Many businesses in other sectors have found that by giving staff appropriate tools (along with sufficient and ongoing training), the transition to a more collaborative culture happens more naturally. There’s now a wide range of Internet-powered technologies and services designed to improve collaboration and communication, collectively labeled as unified communications. The term covers audio and video calling and conferencing, instant text messaging among individuals and groups, the ability to share and work on files collaboratively (without the confusion and proliferation of versions when communication is done via email), and the “presence” that gives the ability to see at a glance whether someone’s available to talk, text-chat, or participate in a meeting.

According to a survey (3) of more than 400 firms across all sectors, analyst Forrester Research found 70% of those with unified communications reported improved collaboration. Other benefits cited included greater customer satisfaction, faster problem resolution, improved project management, improved relationships with business partners, and shorter decision-making cycles. In addition, there are all the knock-on cost benefits, such as significant savings on travel-and if a managed service is used, the elimination of capital cost on equipment and the associated expense of supporting and maintaining it.


When implementing these tools, however, it’s important to have a sustainable plan to ensure the tools are understood and then actively adopted. Different systems are appropriate for different needs, and many firms require a customized mix of technologies to get the best results. Too often, these tools are deployed on an ad-hoc basis or without staff consultation, training, or management support, which can lead to unnecessary cost and poor take-up.

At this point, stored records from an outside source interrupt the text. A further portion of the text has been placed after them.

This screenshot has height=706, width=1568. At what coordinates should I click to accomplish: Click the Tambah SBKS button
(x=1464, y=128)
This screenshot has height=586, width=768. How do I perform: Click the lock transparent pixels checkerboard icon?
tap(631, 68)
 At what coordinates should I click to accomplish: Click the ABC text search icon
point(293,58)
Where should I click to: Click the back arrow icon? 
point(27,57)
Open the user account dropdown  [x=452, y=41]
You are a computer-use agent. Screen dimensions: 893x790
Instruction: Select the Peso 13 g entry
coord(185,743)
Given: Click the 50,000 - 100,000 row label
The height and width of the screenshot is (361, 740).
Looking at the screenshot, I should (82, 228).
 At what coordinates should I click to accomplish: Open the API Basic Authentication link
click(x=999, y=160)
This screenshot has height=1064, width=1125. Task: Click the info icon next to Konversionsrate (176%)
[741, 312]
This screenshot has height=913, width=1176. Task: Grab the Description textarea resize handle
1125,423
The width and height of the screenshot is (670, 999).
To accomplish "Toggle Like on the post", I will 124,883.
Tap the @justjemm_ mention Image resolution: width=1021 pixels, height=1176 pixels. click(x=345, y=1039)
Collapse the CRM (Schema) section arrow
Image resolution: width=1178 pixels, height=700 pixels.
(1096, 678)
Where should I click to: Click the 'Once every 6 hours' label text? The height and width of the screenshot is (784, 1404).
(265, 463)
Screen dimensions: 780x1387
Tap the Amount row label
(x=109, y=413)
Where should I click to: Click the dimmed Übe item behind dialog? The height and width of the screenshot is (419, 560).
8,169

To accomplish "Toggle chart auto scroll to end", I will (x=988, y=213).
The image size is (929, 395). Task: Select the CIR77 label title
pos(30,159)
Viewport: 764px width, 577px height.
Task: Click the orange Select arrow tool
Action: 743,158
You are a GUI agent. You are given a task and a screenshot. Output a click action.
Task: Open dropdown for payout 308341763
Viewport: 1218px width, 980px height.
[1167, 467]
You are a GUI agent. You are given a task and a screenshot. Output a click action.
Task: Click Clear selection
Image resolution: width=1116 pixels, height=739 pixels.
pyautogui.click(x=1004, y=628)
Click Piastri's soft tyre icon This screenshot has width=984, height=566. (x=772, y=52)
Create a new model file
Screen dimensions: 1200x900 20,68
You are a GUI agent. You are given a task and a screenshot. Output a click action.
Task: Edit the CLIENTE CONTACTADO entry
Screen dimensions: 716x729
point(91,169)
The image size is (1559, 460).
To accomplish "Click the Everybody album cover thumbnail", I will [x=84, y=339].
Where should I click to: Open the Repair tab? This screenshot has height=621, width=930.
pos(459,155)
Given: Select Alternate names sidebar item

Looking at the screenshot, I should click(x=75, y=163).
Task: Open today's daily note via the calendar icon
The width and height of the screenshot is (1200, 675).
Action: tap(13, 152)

Working with a good provider will not only ensure that the right tools are implemented, but that staff can use them easily and effectively. For example, a combined MeetingZone audio conferencing service and Cisco WebEx solution was implemented for a CDMO, which facilitated better communication and collaboration across the organization as well as reducing operational costs significantly (e.g., on travel). Staff use of the tools grew by 66% in the first six months, and since installation, there’s been a focus on reducing travel through the use of unified communication technology. This is one example of how technology can drive collaboration. But how many other pharma firms can say the same?


1. PA Consulting, “What does open innovation mean to pharmaceutical R & D and how can it be realised?”, accessed Oct. 22, 2015.

2. The Telegraph, “AstraZeneca reinforces pipeline with open innovation,”, accessed Oct. 22, 2015.

3. Meeting Zone, “The Business Case for Unified Communications,”, accessed Oct. 27, 2015.